There is now a widely held belief that the market is ripe for ethical products. Many feel that consumers are willing to pay a premium for them. Stephen d'Esposito, Earthworks president, recently toured the Canadian Mammoth Tusk Gold mine - a gold mine operating economically and environmentally sustainable processes. He observed that demand for responsibly sourced gold exceeds supply and predicts this disparity will grow.
Meanwhile, Fabergé is planning a comeback in the form of an ethical luxury jewellery brand. London-listed Gemfield Resources will use the Fabergé name to adorn precious coloured stones, available from next year, which will be individually numbered to provide a guarantee of ethical sourcing. Earlier this year, Walmart, the US supermarket chain, introduced a sell-out line of Love Earth jewellery, which is responsibly sourced from Rio Tinto mines. Walmart now plans an ethically sourced diamond collection and claims 10 per cent of all jewellery it sells will come from a traceable source by 2010.
A handful of independent retailers and designers such as Cred Jewellery, Pippa Small and Green Karat are going against the tide, attempting to produce jewellery using an ethically responsible supply chain.
The issues surrounding ethical gold are nothing new to Chichester jeweller Greg Valerio, who in the mid-1990s founded Cred Jewellery. His first attempts to sell fair trade accessories were a miserable failure, except for one item - a gold wedding ring. Today, he specialises in wedding jewellery, working with the Green Gold co-operative in Colombia to ensure that the metal and gem mining for his jewellery involves restoring and reforesting mined land, avoids toxic chemicals that pollute rivers or cause brain damage, and rejects child labour.

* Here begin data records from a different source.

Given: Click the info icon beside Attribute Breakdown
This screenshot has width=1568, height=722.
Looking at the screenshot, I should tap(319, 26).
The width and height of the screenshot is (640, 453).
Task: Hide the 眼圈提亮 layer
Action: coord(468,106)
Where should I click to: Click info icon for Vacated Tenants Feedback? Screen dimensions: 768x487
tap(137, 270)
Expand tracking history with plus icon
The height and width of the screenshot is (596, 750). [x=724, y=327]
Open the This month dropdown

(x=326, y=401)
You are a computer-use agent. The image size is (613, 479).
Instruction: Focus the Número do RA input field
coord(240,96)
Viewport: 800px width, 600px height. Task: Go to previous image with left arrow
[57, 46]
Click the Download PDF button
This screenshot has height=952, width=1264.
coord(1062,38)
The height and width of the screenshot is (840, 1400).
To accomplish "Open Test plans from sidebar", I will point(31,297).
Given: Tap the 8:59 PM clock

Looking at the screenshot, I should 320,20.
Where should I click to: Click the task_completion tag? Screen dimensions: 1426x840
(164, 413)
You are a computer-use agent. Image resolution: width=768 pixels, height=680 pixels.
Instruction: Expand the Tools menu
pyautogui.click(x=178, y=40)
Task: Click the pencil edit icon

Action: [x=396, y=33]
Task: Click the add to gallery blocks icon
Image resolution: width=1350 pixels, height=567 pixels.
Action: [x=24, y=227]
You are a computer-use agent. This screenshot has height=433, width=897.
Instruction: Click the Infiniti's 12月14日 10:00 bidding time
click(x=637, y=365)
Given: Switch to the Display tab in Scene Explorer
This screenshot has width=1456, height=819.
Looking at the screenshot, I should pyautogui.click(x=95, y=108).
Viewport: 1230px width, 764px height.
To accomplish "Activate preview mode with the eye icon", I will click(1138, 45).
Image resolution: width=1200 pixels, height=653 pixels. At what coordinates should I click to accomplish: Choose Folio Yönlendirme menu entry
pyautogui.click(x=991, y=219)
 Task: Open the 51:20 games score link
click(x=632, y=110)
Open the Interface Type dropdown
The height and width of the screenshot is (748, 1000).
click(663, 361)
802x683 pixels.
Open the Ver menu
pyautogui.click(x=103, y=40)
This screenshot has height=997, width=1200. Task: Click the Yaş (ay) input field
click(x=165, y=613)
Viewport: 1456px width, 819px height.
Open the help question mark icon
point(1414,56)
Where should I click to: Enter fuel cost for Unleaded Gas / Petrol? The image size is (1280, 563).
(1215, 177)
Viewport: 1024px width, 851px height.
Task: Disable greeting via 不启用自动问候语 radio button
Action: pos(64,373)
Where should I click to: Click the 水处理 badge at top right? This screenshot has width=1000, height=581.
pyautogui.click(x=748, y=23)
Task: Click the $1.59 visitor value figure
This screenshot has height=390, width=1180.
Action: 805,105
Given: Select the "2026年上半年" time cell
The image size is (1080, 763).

Working towards Fair Trade accreditation, Mr Valerio has set up the Cred Foundation which funds international humanitarian projects. He is also a founder of ARM (the Association for Responsible Mining) which works to make clean gold a real consumer option.
"Social and environmental justice are integral parts of our shared humanity and should therefore be central to all company policy," he says.
Still, leading British gold- and silversmith Martin Pugh, whose cutlery can be found in the private collection at 10 Downing Street, recently bemoaned the difficulty of acquiring ethical gold in small quantities.
He is not alone. Other small-scale users of gold such as Bristol-based designer and retailer Diana Porter believe heavyweights such as Wal-Mart should share their knowledge.